[EXERCISE DESCRIPTION] Your answer should be every line of the records that contains the word "section", copied as it stands.

******************************

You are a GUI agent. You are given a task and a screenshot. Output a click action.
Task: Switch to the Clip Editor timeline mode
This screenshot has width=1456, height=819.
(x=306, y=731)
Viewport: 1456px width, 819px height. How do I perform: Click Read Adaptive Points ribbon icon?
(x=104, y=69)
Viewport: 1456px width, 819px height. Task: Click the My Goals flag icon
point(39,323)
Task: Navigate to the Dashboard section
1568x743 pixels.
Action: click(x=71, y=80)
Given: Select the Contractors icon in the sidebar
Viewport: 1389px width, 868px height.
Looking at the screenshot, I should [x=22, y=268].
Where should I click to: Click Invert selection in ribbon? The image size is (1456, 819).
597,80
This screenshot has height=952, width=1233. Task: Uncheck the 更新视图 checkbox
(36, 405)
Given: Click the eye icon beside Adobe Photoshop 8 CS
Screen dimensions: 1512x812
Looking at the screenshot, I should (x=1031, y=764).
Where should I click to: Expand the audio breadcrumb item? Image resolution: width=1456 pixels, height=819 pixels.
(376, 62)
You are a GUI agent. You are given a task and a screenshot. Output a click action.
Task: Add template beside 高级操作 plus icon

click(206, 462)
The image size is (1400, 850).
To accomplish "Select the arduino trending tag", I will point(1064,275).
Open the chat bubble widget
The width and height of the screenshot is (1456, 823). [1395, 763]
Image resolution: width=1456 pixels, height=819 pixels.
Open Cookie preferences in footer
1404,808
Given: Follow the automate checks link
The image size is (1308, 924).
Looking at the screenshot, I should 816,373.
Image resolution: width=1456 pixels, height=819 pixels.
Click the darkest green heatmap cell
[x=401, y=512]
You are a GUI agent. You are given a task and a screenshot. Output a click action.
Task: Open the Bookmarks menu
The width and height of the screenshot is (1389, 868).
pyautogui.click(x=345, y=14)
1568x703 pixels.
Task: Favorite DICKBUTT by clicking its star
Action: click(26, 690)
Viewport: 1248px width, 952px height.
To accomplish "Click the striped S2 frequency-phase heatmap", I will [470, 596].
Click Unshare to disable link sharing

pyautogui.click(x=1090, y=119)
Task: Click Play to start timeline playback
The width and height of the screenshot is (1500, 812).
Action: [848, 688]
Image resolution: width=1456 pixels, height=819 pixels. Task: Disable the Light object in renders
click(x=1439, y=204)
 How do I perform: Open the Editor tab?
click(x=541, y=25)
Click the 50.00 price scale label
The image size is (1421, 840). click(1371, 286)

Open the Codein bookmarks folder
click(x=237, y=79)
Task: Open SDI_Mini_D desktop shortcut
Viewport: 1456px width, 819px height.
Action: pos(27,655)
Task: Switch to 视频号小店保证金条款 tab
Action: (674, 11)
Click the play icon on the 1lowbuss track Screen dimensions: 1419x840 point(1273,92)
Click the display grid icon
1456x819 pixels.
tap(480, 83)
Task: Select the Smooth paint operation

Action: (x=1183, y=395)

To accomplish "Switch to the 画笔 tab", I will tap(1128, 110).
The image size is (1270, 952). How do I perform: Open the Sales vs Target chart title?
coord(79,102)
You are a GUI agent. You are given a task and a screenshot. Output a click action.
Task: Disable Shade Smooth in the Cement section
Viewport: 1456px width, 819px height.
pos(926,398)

******************************

[FINAL ANSWER]
Task: Navigate to the Dashboard section
Task: Disable Shade Smooth in the Cement section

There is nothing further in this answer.